Saturday, January 15, 2011

Grass-Fed Burgers with Crispy Onions and Curry Mayo

I thought I'd try a burger, straight-up: no mix-ins at all. Not very exciting, but quick, right? This burger actually gets its pizazz from the toppings. If you've tried the crispy shallots in some of my other recipes, the crispy onions are simply the grown-up version. They can be made a couple of hours ahead, but use them the same day to retain the crispiness. We piled a lot of them on our burgers, they are so good! The curry mayo is simple to make and adds such a nice flavor.
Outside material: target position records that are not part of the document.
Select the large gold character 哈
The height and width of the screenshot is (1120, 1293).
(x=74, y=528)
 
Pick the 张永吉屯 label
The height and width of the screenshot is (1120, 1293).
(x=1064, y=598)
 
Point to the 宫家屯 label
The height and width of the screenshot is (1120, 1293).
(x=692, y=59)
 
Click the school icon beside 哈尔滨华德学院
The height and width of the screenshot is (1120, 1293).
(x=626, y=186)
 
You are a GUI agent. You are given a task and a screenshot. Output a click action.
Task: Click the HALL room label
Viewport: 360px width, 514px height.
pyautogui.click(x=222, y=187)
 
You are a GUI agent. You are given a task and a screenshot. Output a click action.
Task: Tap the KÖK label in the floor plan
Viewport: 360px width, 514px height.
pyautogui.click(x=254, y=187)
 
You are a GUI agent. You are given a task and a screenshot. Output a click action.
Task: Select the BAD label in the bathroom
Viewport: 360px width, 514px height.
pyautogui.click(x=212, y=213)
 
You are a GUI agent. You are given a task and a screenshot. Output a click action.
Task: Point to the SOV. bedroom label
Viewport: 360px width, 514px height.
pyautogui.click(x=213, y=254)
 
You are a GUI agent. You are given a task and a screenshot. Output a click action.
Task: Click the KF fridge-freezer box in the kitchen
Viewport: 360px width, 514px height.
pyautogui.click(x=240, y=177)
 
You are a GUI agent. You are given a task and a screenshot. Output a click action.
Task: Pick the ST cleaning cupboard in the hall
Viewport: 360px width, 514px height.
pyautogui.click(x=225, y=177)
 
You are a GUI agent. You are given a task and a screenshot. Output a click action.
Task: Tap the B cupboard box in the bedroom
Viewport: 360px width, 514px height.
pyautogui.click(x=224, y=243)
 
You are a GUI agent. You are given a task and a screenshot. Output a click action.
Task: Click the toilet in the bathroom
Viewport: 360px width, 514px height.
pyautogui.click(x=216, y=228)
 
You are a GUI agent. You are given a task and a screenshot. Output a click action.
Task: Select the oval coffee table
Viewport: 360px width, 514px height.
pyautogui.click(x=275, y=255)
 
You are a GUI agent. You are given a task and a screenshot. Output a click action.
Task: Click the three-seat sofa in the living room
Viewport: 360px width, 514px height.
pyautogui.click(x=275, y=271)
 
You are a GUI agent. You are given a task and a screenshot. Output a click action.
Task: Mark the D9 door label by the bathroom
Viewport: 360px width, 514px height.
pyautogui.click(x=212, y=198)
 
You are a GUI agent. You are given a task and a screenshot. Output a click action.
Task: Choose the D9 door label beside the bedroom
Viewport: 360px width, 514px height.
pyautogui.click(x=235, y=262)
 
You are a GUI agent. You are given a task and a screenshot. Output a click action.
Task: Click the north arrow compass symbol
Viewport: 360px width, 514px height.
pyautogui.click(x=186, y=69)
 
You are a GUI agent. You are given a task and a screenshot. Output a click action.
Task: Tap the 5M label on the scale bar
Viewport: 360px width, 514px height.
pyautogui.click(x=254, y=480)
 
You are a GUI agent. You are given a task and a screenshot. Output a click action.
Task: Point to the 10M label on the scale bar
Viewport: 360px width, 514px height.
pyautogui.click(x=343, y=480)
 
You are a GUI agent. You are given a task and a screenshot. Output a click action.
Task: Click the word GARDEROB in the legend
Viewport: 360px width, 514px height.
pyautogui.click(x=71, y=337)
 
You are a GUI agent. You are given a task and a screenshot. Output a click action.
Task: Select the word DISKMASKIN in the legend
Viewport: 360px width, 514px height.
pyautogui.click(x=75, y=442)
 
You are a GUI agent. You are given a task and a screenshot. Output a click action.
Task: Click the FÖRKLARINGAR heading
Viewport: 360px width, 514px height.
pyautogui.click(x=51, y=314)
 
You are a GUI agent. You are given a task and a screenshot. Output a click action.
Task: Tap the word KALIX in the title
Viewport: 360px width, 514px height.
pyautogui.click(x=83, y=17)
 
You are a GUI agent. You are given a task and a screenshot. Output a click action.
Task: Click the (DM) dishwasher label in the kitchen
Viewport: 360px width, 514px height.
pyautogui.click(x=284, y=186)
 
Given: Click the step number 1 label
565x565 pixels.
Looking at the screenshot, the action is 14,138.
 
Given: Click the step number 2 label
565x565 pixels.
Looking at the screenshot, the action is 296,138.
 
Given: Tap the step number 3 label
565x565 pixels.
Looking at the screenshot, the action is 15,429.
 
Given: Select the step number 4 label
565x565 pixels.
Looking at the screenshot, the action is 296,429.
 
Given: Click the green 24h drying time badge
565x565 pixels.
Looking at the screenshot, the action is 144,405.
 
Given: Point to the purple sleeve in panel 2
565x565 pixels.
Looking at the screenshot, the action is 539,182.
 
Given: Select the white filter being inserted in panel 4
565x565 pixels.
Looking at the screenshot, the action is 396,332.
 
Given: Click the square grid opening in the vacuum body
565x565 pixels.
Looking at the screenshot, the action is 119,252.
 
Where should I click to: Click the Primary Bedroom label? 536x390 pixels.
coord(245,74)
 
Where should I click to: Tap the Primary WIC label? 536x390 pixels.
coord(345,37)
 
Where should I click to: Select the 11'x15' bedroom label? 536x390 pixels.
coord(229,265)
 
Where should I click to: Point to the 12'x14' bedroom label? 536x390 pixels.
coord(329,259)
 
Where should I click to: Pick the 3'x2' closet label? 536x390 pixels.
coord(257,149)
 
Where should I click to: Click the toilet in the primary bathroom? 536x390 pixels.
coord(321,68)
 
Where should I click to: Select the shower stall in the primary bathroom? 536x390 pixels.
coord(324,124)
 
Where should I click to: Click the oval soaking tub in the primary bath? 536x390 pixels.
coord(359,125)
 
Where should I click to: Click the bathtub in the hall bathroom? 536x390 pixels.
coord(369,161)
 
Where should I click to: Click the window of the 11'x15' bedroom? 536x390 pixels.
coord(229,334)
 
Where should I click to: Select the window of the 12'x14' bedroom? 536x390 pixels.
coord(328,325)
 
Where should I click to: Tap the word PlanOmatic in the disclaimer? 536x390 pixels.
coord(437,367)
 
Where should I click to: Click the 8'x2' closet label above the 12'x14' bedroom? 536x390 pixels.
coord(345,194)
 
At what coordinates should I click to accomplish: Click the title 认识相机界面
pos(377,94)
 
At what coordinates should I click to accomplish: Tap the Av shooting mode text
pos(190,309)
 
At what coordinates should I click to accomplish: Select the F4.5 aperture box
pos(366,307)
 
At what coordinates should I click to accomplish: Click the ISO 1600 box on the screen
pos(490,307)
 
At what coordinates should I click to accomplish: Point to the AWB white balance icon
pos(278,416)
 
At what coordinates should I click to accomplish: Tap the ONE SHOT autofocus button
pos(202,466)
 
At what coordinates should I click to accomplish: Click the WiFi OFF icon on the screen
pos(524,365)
The longer you let the mayo sit in the refrigerator, the more the flavor develops, so try to make it the night before you plan to eat it. I served this burger on kale leaves with fruit and raw carrots on the side, but feel free to add your favorite side. Sweet potato fries would also be nice. Enjoy!

Serves 6.

2 lb grass-fed ground beef
freshly ground pepper
sea salt
Crispy Onions
2 cups extra virgin olive oil
4 medium yellow onions
Curry Mayonnaise
2 egg yolks
3 tsp freshly squeezed lemon juice
2 tsp Dijon mustard
2 Tbsp curry powder
1 cup extra light tasting olive oil
white pepper
sea salt
Optional Garnish

  1. Preheat grill to medium high.
  2. Form the beef into 6 patties. Season with salt and pepper.
  3. Grill to your desired degree of doneness.
Crispy Onions

Be sure not to over-crowd onions.

  1. Thinly slice onions using a mandoline or sharp knife.
  2. Heat oil in a large saute pan.
  3. Place one onion ring in the pan and watch for it to sizzle. 
  4. Once it sizzles, place enough onions in the pan to cover the top, but do not overcrowd or the onions will not cook evenly.
  5. Fry the onions until just light brown. Remove from pan and let drain on paper towels. (The onions will crisp while cooling.) Working in batches, repeat for the rest of the onions.
Curry Mayonnaise
  1. In a medium bowl or a food processor, add yolks, 1 tsp mustard, and 1 tsp lemon juice. Whisk or process until combined.
  2. Add a little bit of olive oil and whisk or process until it begins to emulsify. Continue adding oil, a little at a time, until mixture thickens. Add additional 2 tsp lemon juice, 1 tsp Dijon, salt, pepper, and curry powder and whisk or process until thoroughly combined. 
  3. Refrigerate mixture for at least 30 minutes to allow flavors to combine. Flavor is best if you let sit overnight. Mayonnaise may be stored in an air-tight container in the refrigerator for up to one week.
To Serve
Layer kale leaves on each plate. Set burger on top. Top with curry mayonnaise and crispy onions. Serve carrots and fruit on the side.